Rewrite the records below, putting "Session storage" in place of "Local storage" and keeping everything else the same.
* Start *
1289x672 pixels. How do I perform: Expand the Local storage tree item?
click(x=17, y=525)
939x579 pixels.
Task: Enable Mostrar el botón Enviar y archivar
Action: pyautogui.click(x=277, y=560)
* End *
→ WRITTEN SOLUTION:
1289x672 pixels. How do I perform: Expand the Session storage tree item?
click(x=17, y=525)
939x579 pixels.
Task: Enable Mostrar el botón Enviar y archivar
Action: pyautogui.click(x=277, y=560)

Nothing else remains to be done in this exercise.